While the Equibase website continues to be a popular destination for racing fans, those fans — like the rest of the world — have become increasingly mobile and so has the industry’s official database as well.
This week, Equibase announced the redesign of the highly successful equibase.com mobile website, presenting entries, results and top carryovers in the modern look and feel our mobile customers have come to expect.
Stay tuned for an exciting iPhone app. It is in the works right now, and it will reach the 100 million Apple mobile devices that are out there. And like the mobile site, the new iPhone app and any updates will all be provided free of charge.
In addition to our commercial subsidiaries, we also take great pride in the work and accomplishments of our two charitable foundations.
Grayson-Jockey Club Research Foundation
Despite economic conditions, recent research funding is at near-record levels set several years ago. In 2010, Grayson is funding 19 projects for a total of nearly $900,000 in areas including track surface safety, laminitis, equine herpesvirus, and bone regeneration.
Since 1983, this foundation has funded 270 projects at some three dozen universities for $17.1 million.
Grayson, along with The Jockey Club, organized and underwrote the third Welfare and Safety of the Racehorse Summit in late June at Keeneland. Several new initiatives were identified by the participants and please visit jockeyclub.com to view the archived video proceedings of that event.
The Jockey Club Foundation
The Jockey Club Foundation continues to help needy individuals and their families.

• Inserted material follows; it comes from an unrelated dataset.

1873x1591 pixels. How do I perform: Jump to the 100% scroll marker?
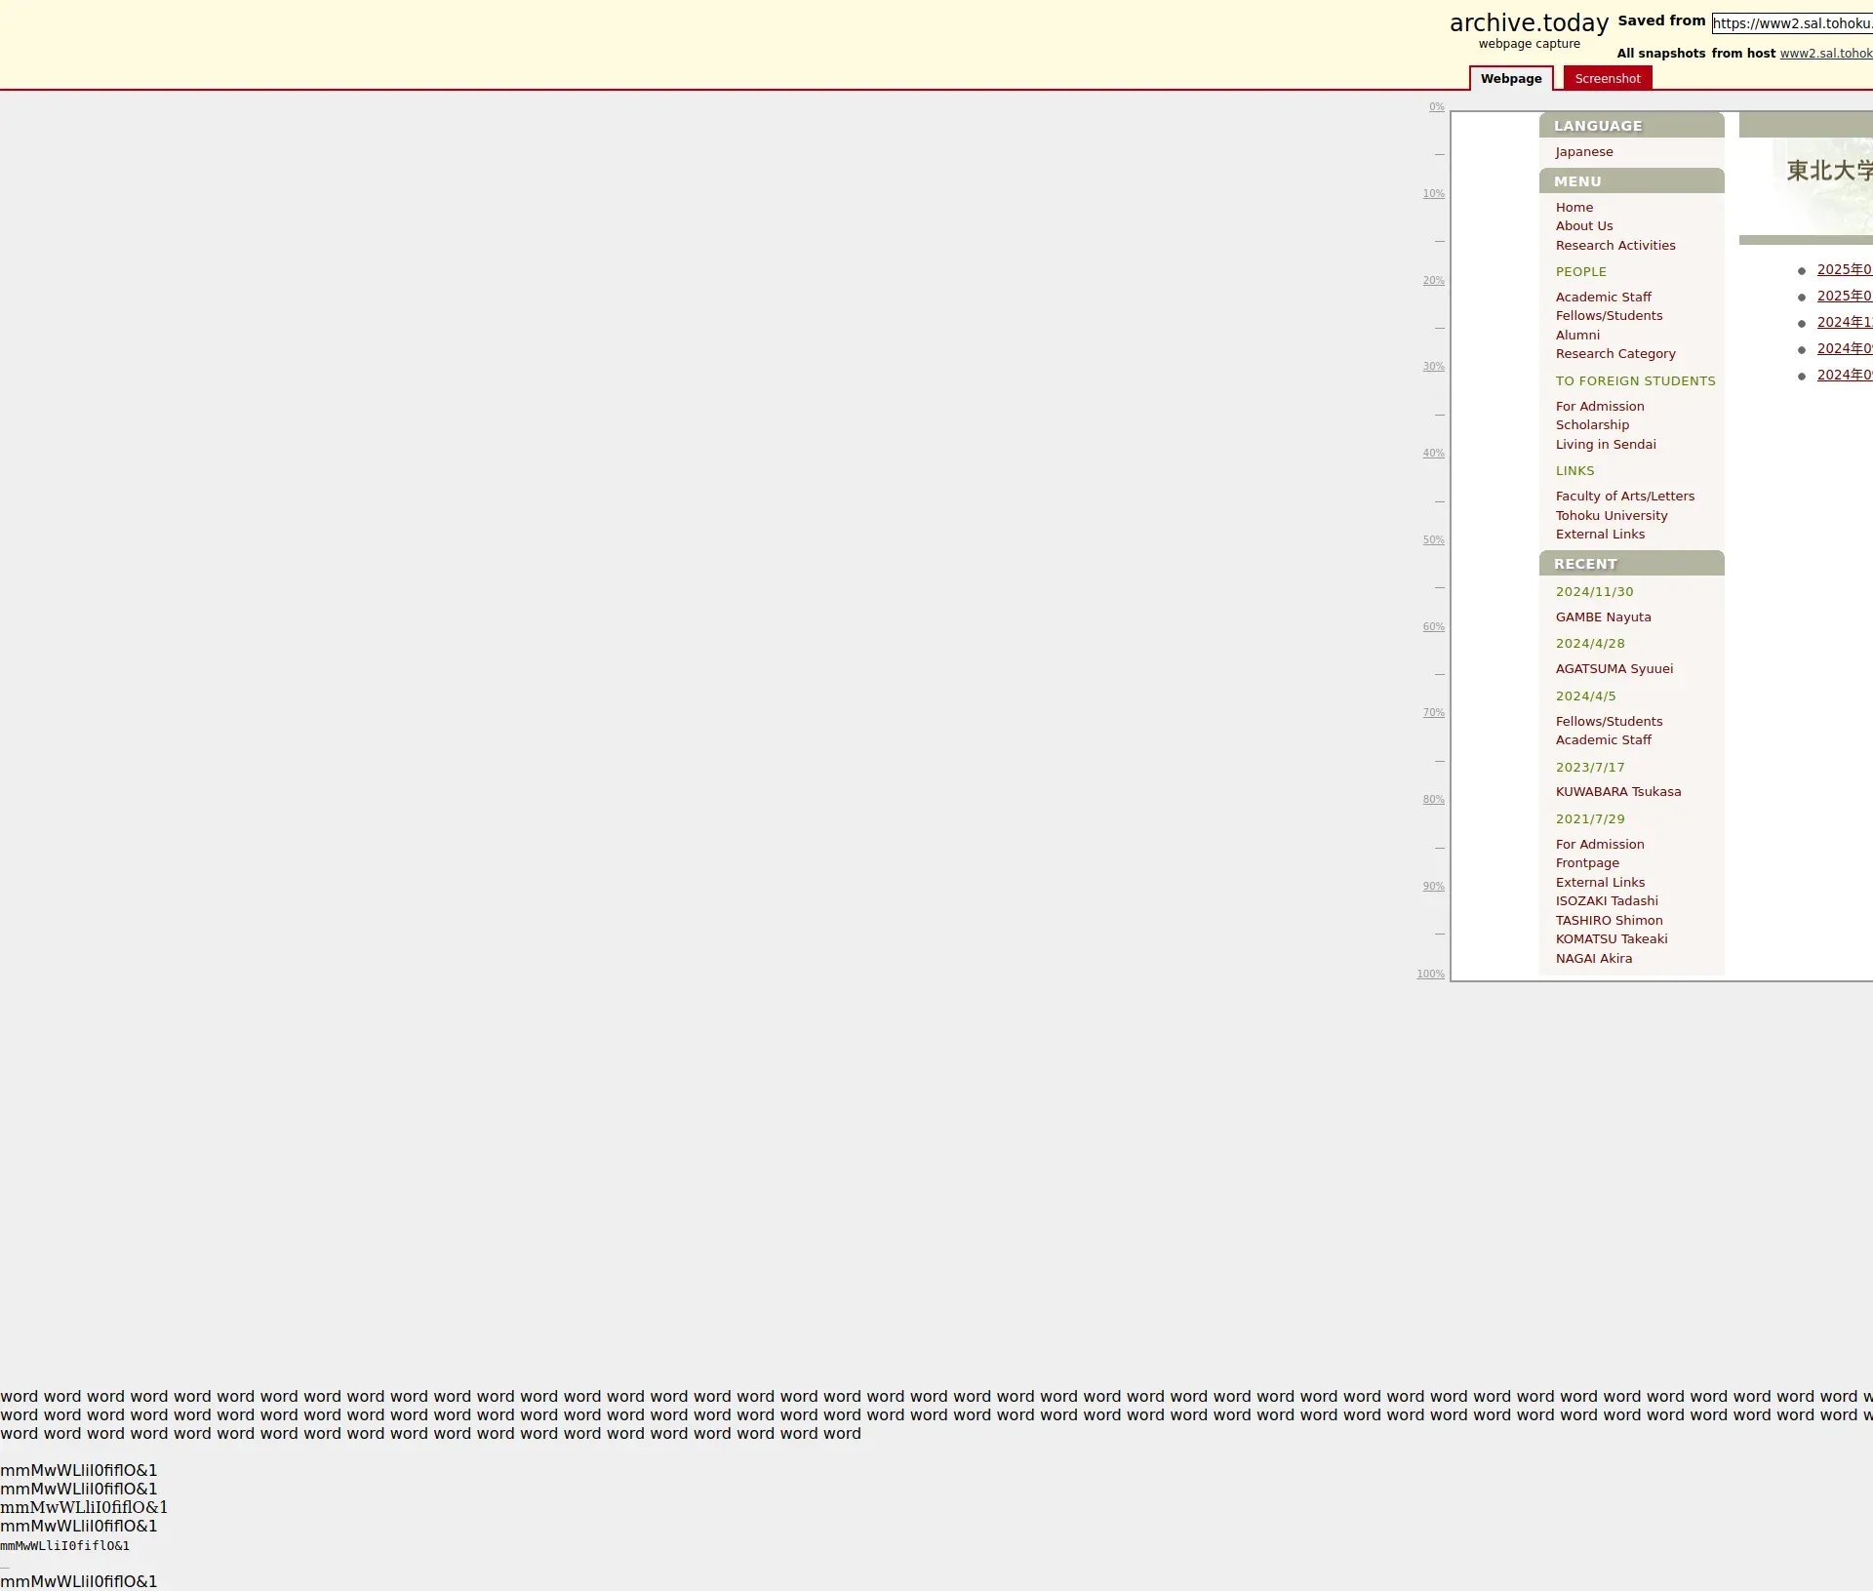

In 2009, it distributed slightly more than $300,000 in grants and assistance and is expected to distribute approximately $400,000 this year.
As we’ve said many times before, the existence and success of our commercial subsidiaries enables us to fund many critical industry initiatives including:
One of the other projects The Jockey Club undertakes each year is the creation of our Fact Book, which we distribute free of charge and offer online. In recent years, we have received many requests for state or regional information from our database. I am pleased to announce today that we have created “state fact books” that are available on The Jockey Club website.
And before I close, I’d like to share one other piece of “business” from the Registry and that pertains to cruelty to Thoroughbreds. The Jockey Club fully supports and assists law enforcement agencies, the courts and racing regulatory authorities in the investigation of matters involving animal cruelty.
We continue to follow these cases very closely and we take swift and decisive action when appropriate against the responsible parties including denial of the privileges to The American Stud Book.
The Jockey Club has denied those privileges on four occasions this year, including two just yesterday. We maintain a long-held conviction that owners are responsible and should be held accountable for the care, well-being and humane treatment of their Thoroughbreds. Simply stated, we will not tolerate cruelty to Thoroughbreds.
In summary, The Jockey Club will continue to seek input from those we serve, and we will continue to use our human, financial and technological resources in a collaborative manner to move the industry forward.
Ogden Mills Phipps: Thank you, Matt.